Stored data entries
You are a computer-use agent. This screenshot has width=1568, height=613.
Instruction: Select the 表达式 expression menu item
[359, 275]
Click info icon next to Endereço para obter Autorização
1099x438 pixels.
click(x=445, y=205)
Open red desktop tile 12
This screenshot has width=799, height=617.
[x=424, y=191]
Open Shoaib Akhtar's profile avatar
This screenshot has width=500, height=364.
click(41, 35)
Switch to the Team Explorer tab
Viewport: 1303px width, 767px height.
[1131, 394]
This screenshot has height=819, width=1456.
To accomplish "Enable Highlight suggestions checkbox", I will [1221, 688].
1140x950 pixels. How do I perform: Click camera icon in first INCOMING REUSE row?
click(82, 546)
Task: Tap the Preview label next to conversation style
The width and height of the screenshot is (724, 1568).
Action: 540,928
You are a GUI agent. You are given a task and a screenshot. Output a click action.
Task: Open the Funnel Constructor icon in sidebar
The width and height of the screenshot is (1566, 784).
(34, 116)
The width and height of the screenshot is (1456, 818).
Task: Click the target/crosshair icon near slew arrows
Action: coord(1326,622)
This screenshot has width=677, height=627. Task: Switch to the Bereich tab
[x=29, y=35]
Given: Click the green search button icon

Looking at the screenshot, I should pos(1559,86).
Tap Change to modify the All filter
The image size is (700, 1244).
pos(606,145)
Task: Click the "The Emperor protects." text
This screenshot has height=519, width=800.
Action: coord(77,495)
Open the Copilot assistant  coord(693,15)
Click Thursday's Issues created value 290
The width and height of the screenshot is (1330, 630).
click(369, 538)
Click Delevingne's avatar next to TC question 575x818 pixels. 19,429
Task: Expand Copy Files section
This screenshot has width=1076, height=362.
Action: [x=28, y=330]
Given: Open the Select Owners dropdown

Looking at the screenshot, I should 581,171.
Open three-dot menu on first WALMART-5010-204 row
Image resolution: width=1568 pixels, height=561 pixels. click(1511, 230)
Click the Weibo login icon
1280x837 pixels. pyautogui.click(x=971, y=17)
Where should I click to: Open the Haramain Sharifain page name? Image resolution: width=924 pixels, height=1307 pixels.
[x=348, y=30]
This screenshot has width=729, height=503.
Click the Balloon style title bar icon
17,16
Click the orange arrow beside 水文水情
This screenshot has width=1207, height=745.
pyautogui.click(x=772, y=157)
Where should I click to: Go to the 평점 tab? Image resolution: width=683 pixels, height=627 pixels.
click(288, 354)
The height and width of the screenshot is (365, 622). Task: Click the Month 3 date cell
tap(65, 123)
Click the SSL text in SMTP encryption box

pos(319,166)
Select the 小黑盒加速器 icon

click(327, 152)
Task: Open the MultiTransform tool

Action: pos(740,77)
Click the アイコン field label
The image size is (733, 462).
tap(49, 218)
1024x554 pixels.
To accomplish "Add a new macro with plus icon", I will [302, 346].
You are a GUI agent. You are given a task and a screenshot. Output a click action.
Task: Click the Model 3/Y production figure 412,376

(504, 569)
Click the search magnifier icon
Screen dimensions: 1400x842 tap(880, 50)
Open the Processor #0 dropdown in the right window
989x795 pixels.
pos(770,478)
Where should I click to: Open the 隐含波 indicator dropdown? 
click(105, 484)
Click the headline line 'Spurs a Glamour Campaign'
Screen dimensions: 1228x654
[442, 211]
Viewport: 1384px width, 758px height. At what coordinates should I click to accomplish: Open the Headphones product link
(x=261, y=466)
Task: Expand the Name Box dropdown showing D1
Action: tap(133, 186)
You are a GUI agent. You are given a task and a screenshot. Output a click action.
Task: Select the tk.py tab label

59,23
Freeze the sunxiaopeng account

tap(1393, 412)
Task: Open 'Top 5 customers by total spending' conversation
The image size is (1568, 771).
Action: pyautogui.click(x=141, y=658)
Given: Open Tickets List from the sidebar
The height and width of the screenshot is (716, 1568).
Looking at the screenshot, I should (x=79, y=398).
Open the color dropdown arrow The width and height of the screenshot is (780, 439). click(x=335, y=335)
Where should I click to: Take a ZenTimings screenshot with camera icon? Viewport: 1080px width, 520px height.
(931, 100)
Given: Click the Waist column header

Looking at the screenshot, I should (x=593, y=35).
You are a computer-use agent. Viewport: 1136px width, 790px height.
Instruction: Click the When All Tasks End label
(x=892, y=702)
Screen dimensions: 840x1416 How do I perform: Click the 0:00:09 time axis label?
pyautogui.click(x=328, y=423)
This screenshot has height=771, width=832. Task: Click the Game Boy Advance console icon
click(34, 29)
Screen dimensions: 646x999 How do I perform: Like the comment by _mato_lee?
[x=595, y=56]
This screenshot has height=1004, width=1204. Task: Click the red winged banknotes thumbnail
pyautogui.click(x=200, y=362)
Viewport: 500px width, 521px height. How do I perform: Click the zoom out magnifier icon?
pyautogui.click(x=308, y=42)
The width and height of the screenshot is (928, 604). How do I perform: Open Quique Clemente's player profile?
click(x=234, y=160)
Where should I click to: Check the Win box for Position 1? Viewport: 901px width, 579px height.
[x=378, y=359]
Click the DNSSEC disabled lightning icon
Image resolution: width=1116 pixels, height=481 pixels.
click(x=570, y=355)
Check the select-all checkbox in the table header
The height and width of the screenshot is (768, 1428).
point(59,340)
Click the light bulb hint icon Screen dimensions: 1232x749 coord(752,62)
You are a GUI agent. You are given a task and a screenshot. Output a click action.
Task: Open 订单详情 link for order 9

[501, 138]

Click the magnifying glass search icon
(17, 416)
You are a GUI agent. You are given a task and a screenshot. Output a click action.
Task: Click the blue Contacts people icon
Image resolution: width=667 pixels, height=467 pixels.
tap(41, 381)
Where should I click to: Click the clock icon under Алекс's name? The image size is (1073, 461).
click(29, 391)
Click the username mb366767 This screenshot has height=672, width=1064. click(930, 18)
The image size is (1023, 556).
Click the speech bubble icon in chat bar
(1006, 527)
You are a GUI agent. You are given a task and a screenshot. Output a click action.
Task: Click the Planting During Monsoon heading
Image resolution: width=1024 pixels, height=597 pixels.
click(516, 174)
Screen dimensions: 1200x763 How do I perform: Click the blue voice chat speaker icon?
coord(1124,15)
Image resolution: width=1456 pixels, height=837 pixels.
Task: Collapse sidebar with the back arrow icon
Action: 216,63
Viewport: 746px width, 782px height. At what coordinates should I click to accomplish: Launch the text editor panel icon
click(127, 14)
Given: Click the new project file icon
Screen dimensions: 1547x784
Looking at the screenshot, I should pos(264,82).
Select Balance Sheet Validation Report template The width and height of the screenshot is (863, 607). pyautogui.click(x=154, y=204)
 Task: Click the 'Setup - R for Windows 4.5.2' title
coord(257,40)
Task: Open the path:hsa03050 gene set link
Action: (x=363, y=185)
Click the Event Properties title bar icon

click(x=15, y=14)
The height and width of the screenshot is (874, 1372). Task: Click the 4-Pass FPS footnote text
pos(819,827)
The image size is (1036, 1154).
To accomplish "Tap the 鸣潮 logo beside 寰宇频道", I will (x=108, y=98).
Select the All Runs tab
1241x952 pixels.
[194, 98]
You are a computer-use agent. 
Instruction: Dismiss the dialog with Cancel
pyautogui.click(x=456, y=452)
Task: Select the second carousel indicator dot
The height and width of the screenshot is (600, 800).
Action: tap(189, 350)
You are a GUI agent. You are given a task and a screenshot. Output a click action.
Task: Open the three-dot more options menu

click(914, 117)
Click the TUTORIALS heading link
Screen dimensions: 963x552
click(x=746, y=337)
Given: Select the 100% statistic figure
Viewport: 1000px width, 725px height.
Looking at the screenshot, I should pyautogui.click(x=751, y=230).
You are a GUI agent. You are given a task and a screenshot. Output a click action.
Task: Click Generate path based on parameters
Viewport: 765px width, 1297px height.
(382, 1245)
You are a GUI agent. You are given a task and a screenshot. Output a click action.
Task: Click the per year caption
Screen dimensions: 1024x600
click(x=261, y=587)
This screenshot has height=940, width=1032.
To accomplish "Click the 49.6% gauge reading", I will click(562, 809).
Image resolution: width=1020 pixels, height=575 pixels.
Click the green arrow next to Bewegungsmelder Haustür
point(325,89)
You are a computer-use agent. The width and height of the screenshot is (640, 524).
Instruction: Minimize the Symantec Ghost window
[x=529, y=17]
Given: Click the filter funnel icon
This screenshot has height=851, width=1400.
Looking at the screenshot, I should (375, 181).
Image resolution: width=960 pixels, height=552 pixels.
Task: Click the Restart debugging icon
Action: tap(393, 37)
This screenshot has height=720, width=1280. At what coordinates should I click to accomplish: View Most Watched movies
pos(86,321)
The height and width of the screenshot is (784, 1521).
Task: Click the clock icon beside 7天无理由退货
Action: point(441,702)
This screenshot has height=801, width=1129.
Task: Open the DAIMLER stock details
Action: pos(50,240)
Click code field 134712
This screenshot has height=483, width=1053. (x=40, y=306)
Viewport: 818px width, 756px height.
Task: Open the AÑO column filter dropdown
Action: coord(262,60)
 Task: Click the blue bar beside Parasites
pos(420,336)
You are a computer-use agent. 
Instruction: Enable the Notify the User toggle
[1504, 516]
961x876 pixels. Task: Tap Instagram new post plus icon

-- Work item --
Nothing but an exact copy of the lines from the start of the entries through the line containing "Switch to the Team Explorer tab" belongs in the response.

-- Written response --
You are a computer-use agent. This screenshot has width=1568, height=613.
Instruction: Select the 表达式 expression menu item
[359, 275]
Click info icon next to Endereço para obter Autorização
1099x438 pixels.
click(x=445, y=205)
Open red desktop tile 12
This screenshot has width=799, height=617.
[x=424, y=191]
Open Shoaib Akhtar's profile avatar
This screenshot has width=500, height=364.
click(41, 35)
Switch to the Team Explorer tab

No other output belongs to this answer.